* [PROVIDED DATA]

---

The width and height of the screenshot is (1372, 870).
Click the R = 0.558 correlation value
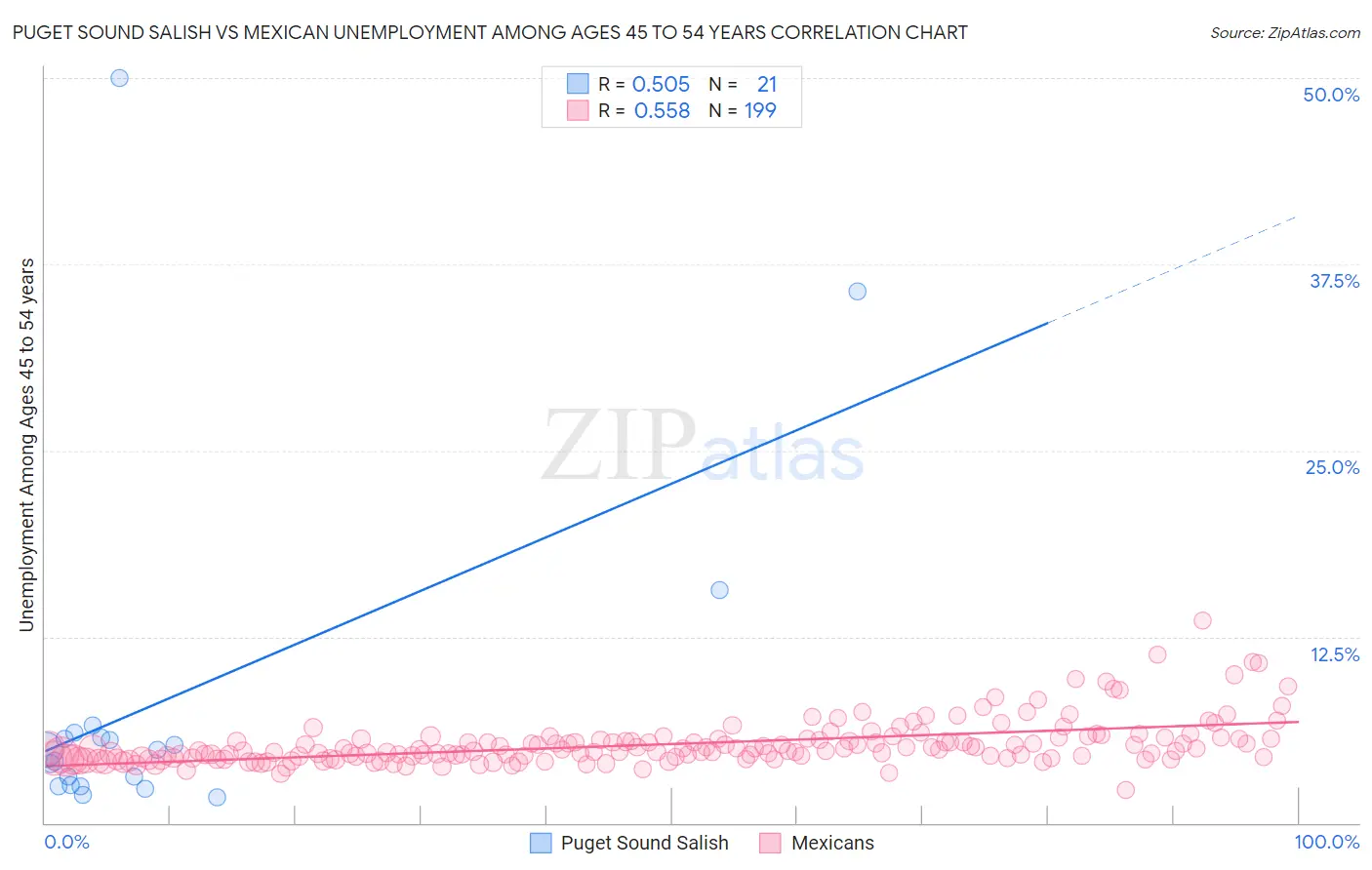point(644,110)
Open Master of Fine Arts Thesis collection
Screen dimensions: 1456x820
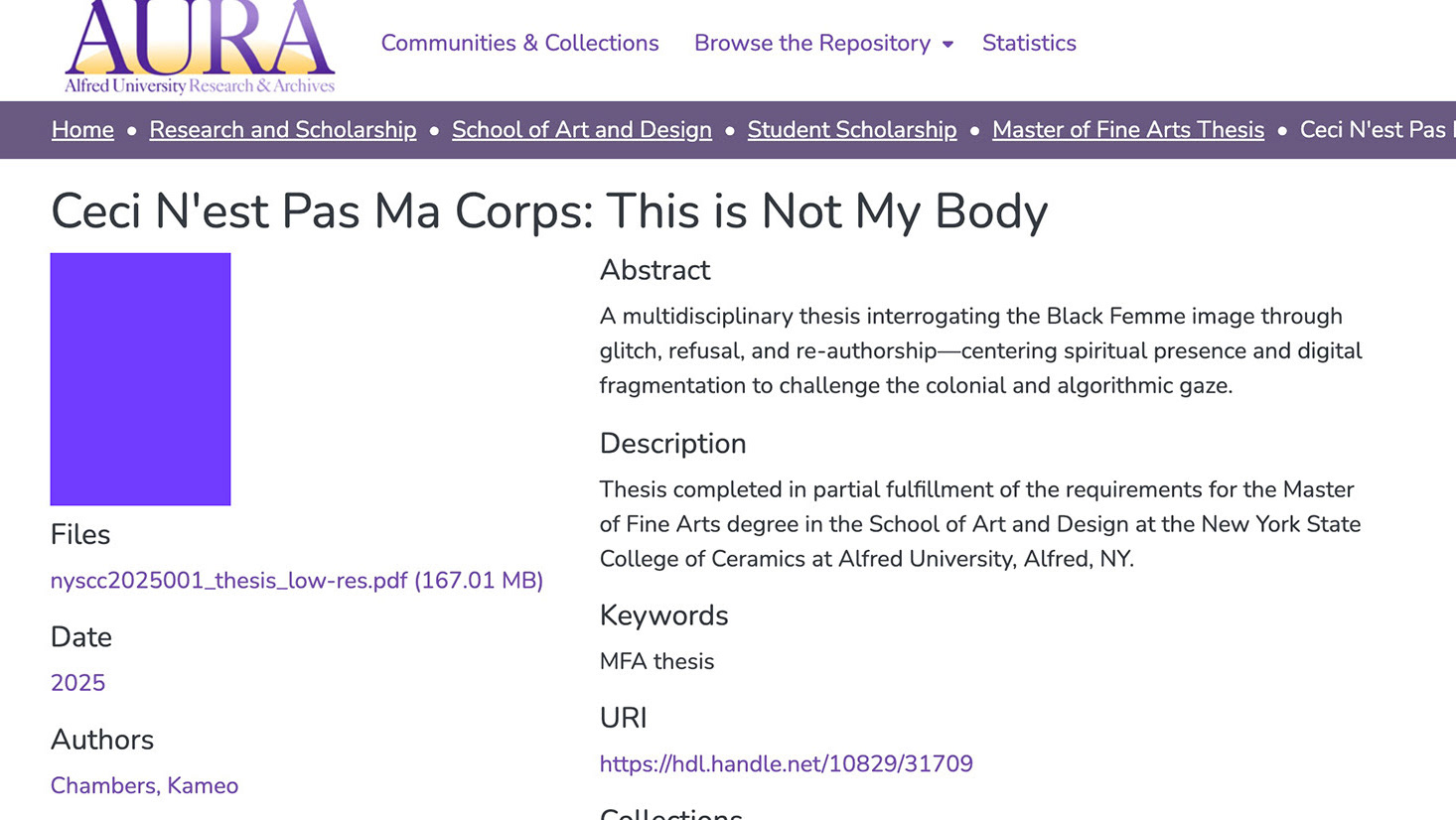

---

If a record contains a picture, leave the picture out; repeat the record itself exactly.

The width and height of the screenshot is (1372, 870).
Click the R = 0.558 correlation value
point(644,110)
Open Master of Fine Arts Thesis collection
Screen dimensions: 1456x820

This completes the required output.